╭──
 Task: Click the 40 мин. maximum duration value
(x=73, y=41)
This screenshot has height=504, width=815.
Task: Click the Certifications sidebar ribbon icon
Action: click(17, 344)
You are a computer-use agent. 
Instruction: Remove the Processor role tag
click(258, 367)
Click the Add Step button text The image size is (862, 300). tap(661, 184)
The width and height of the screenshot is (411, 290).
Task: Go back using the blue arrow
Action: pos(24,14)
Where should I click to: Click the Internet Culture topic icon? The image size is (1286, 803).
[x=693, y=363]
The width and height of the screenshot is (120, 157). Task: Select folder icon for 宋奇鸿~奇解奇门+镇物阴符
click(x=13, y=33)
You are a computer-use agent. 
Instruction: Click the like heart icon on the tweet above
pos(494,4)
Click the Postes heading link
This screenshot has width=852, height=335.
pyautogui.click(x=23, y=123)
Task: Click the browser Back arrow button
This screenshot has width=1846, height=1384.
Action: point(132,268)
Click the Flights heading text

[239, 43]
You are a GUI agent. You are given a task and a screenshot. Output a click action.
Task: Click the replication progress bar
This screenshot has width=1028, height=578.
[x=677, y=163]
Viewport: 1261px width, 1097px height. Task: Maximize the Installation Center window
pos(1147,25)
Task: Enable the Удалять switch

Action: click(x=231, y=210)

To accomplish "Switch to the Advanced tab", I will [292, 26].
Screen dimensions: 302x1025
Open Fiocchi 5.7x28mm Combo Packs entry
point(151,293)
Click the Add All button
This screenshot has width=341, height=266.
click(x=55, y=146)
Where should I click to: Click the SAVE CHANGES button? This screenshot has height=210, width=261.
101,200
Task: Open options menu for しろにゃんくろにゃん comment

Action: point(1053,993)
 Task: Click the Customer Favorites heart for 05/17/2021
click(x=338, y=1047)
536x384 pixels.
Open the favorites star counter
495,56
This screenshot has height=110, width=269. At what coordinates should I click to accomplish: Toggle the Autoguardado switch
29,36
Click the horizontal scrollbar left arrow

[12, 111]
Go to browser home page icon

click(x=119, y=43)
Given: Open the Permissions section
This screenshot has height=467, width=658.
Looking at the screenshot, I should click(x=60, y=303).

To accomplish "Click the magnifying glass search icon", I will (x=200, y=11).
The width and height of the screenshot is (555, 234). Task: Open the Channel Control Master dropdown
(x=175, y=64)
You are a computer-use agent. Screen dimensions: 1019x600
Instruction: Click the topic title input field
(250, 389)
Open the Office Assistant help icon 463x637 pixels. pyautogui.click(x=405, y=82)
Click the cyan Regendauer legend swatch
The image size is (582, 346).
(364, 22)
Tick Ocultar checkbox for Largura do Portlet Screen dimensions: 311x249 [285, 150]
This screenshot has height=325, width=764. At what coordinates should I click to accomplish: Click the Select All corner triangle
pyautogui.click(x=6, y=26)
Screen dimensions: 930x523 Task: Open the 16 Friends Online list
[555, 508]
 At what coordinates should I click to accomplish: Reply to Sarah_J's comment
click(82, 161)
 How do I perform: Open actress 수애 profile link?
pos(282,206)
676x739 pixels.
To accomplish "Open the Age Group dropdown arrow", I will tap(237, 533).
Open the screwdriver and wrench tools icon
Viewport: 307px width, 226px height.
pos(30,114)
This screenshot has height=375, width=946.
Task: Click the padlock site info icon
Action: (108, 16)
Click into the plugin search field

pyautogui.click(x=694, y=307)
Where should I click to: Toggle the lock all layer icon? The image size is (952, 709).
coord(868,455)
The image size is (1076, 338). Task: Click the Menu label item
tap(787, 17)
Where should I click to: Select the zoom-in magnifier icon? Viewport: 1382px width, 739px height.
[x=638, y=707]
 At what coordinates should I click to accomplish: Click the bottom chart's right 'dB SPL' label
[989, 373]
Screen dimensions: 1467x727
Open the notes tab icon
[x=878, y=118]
╰──
◆ What you have to do ◆
Could you reproduce the whole listing above word for word, from its first line to its last?

◆ Answer to the problem ◆
 Task: Click the 40 мин. maximum duration value
(x=73, y=41)
This screenshot has height=504, width=815.
Task: Click the Certifications sidebar ribbon icon
Action: click(17, 344)
You are a computer-use agent. 
Instruction: Remove the Processor role tag
click(258, 367)
Click the Add Step button text The image size is (862, 300). tap(661, 184)
The width and height of the screenshot is (411, 290).
Task: Go back using the blue arrow
Action: pos(24,14)
Where should I click to: Click the Internet Culture topic icon? The image size is (1286, 803).
[x=693, y=363]
The width and height of the screenshot is (120, 157). Task: Select folder icon for 宋奇鸿~奇解奇门+镇物阴符
click(x=13, y=33)
You are a computer-use agent. 
Instruction: Click the like heart icon on the tweet above
pos(494,4)
Click the Postes heading link
This screenshot has width=852, height=335.
pyautogui.click(x=23, y=123)
Task: Click the browser Back arrow button
This screenshot has width=1846, height=1384.
Action: point(132,268)
Click the Flights heading text

[239, 43]
You are a GUI agent. You are given a task and a screenshot. Output a click action.
Task: Click the replication progress bar
This screenshot has width=1028, height=578.
[x=677, y=163]
Viewport: 1261px width, 1097px height. Task: Maximize the Installation Center window
pos(1147,25)
Task: Enable the Удалять switch

Action: click(x=231, y=210)

To accomplish "Switch to the Advanced tab", I will [292, 26].
Screen dimensions: 302x1025
Open Fiocchi 5.7x28mm Combo Packs entry
point(151,293)
Click the Add All button
This screenshot has width=341, height=266.
click(x=55, y=146)
Where should I click to: Click the SAVE CHANGES button? This screenshot has height=210, width=261.
101,200
Task: Open options menu for しろにゃんくろにゃん comment

Action: point(1053,993)
 Task: Click the Customer Favorites heart for 05/17/2021
click(x=338, y=1047)
536x384 pixels.
Open the favorites star counter
495,56
This screenshot has height=110, width=269. At what coordinates should I click to accomplish: Toggle the Autoguardado switch
29,36
Click the horizontal scrollbar left arrow

[12, 111]
Go to browser home page icon

click(x=119, y=43)
Given: Open the Permissions section
This screenshot has height=467, width=658.
Looking at the screenshot, I should click(x=60, y=303).

To accomplish "Click the magnifying glass search icon", I will (x=200, y=11).
The width and height of the screenshot is (555, 234). Task: Open the Channel Control Master dropdown
(x=175, y=64)
You are a computer-use agent. Screen dimensions: 1019x600
Instruction: Click the topic title input field
(250, 389)
Open the Office Assistant help icon 463x637 pixels. pyautogui.click(x=405, y=82)
Click the cyan Regendauer legend swatch
The image size is (582, 346).
(364, 22)
Tick Ocultar checkbox for Largura do Portlet Screen dimensions: 311x249 [285, 150]
This screenshot has height=325, width=764. At what coordinates should I click to accomplish: Click the Select All corner triangle
pyautogui.click(x=6, y=26)
Screen dimensions: 930x523 Task: Open the 16 Friends Online list
[555, 508]
 At what coordinates should I click to accomplish: Reply to Sarah_J's comment
click(82, 161)
 How do I perform: Open actress 수애 profile link?
pos(282,206)
676x739 pixels.
To accomplish "Open the Age Group dropdown arrow", I will tap(237, 533).
Open the screwdriver and wrench tools icon
Viewport: 307px width, 226px height.
pos(30,114)
This screenshot has height=375, width=946.
Task: Click the padlock site info icon
Action: (108, 16)
Click into the plugin search field

pyautogui.click(x=694, y=307)
Where should I click to: Toggle the lock all layer icon? The image size is (952, 709).
coord(868,455)
The image size is (1076, 338). Task: Click the Menu label item
tap(787, 17)
Where should I click to: Select the zoom-in magnifier icon? Viewport: 1382px width, 739px height.
[x=638, y=707]
 At what coordinates should I click to accomplish: Click the bottom chart's right 'dB SPL' label
[989, 373]
Screen dimensions: 1467x727
Open the notes tab icon
[x=878, y=118]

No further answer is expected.